■ **Task objective**
In your transcription, keep every record exact and leave out the pictures.

(Screenshot grounding data)
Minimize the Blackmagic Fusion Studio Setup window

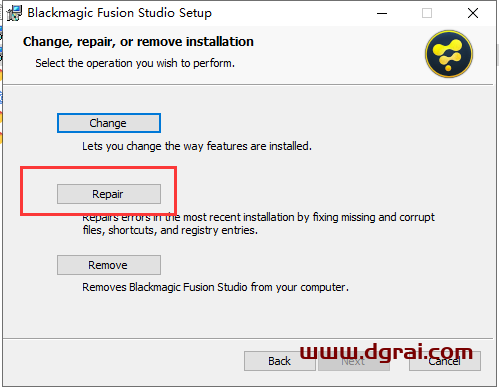382,13
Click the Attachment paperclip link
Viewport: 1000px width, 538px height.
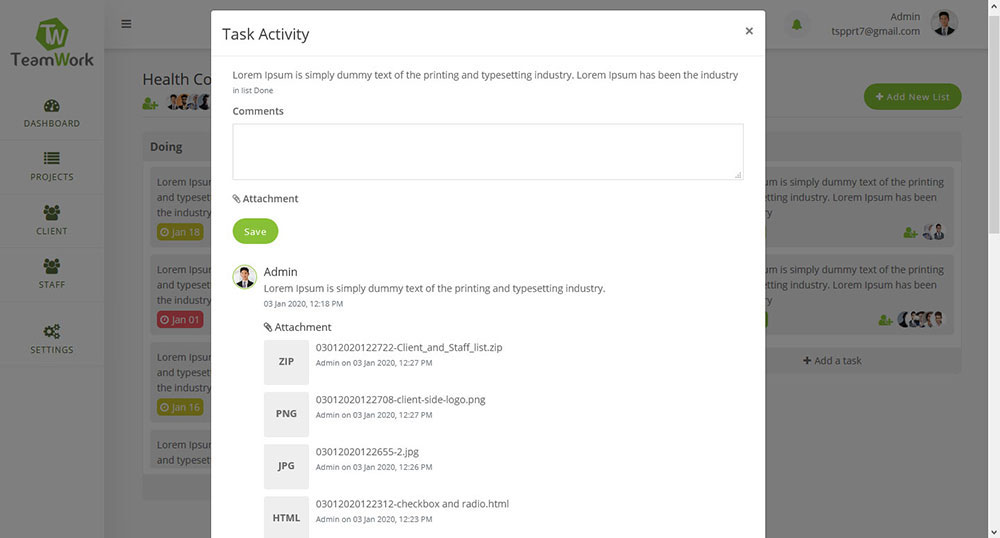(x=266, y=199)
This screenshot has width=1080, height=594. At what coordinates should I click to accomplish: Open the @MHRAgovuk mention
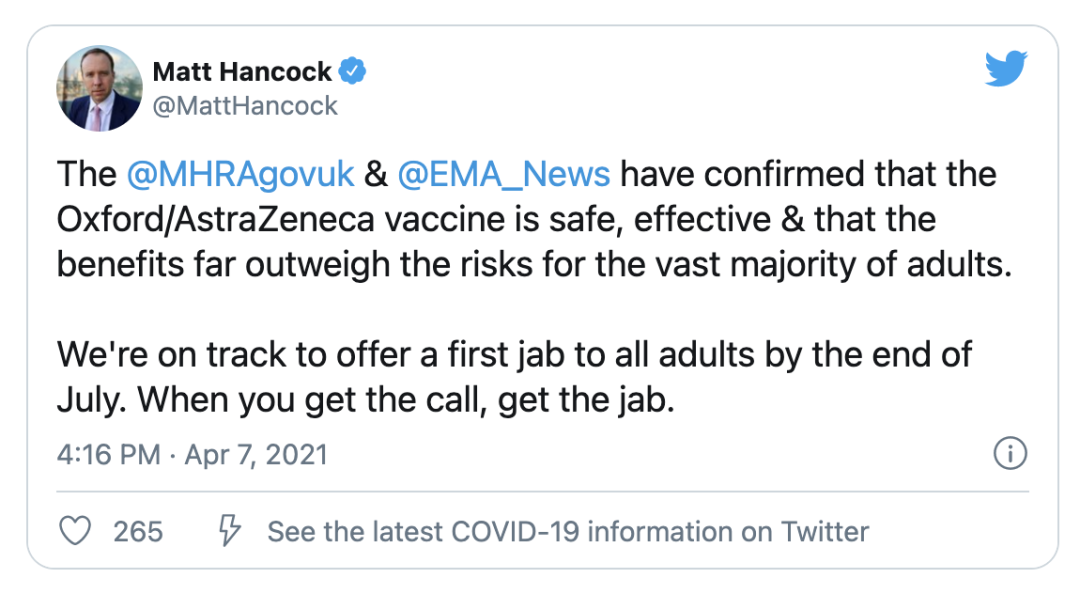240,174
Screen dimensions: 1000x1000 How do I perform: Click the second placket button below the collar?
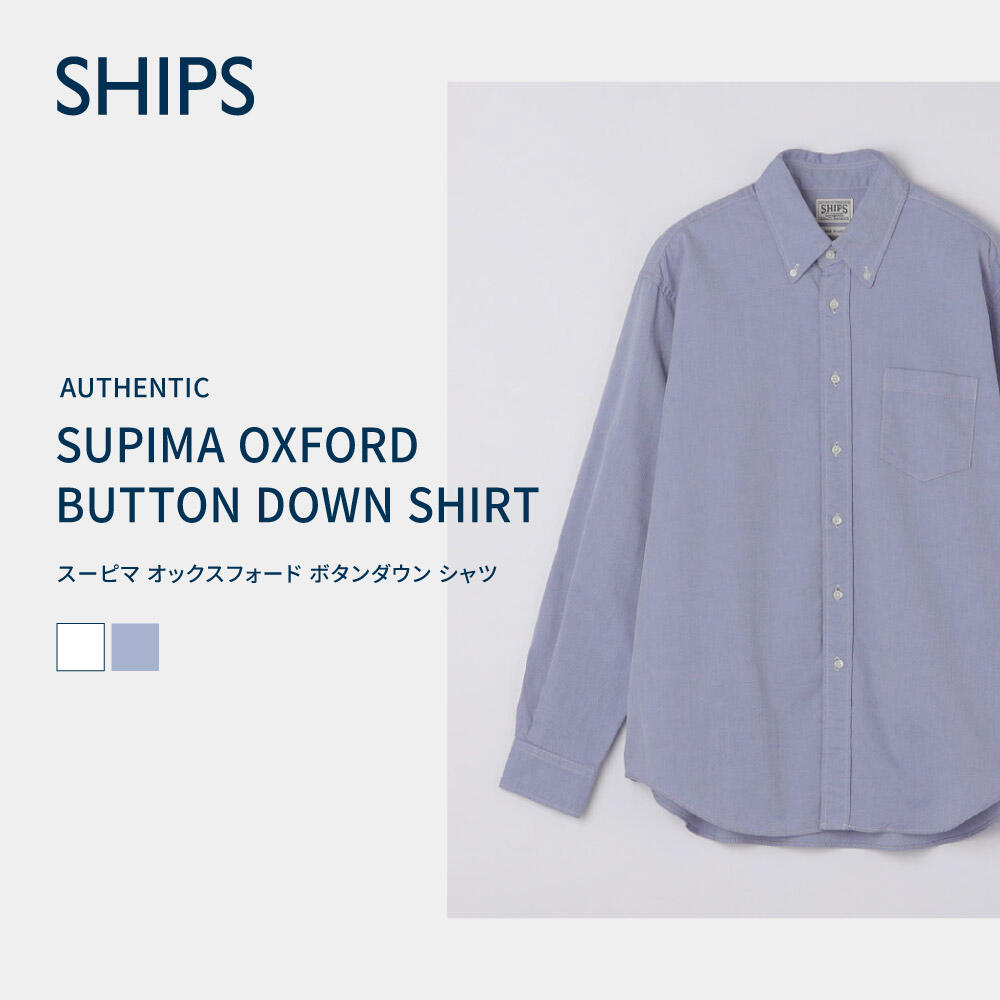(x=832, y=305)
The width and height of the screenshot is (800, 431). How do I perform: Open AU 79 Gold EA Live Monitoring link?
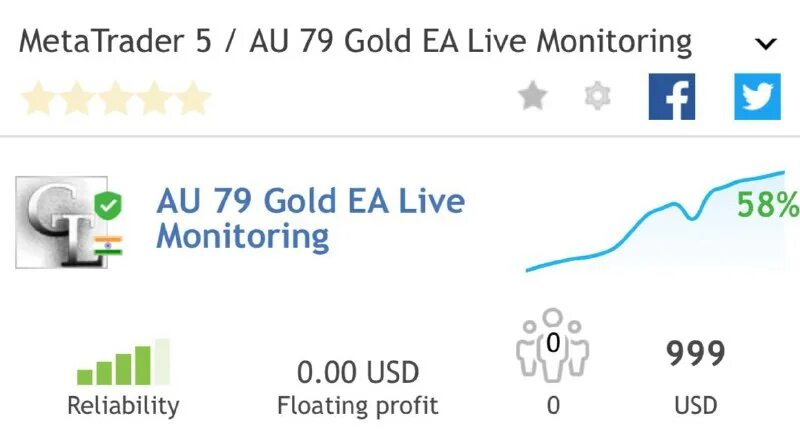(x=310, y=218)
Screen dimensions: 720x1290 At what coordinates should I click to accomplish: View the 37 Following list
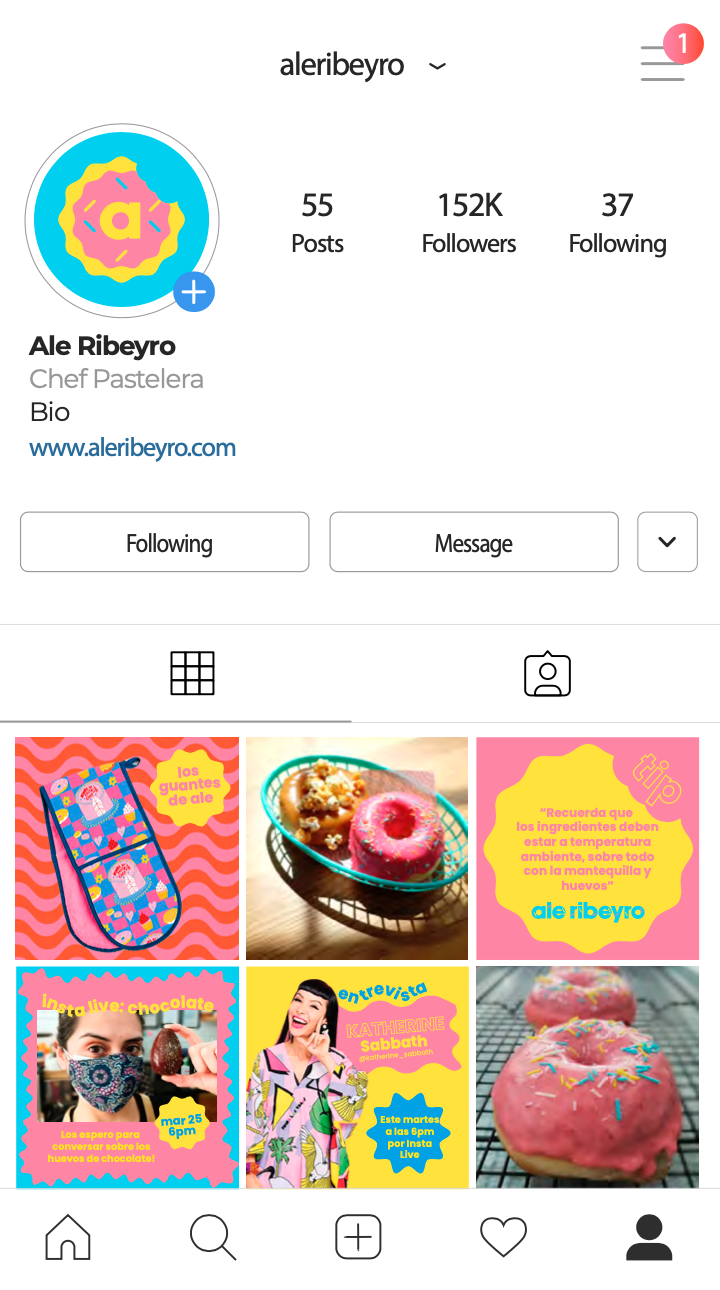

■ **Answer to the exercise**
Minimize the Blackmagic Fusion Studio Setup window

382,13
Click the Attachment paperclip link
Viewport: 1000px width, 538px height.
(x=266, y=199)
This screenshot has width=1080, height=594. At what coordinates should I click to accomplish: Open the @MHRAgovuk mention
240,174
Screen dimensions: 1000x1000 How do I perform: Click the second placket button below the collar?
(x=832, y=305)
The width and height of the screenshot is (800, 431). How do I perform: Open AU 79 Gold EA Live Monitoring link?
(x=310, y=218)
Screen dimensions: 720x1290 At what coordinates should I click to accomplish: View the 37 Following list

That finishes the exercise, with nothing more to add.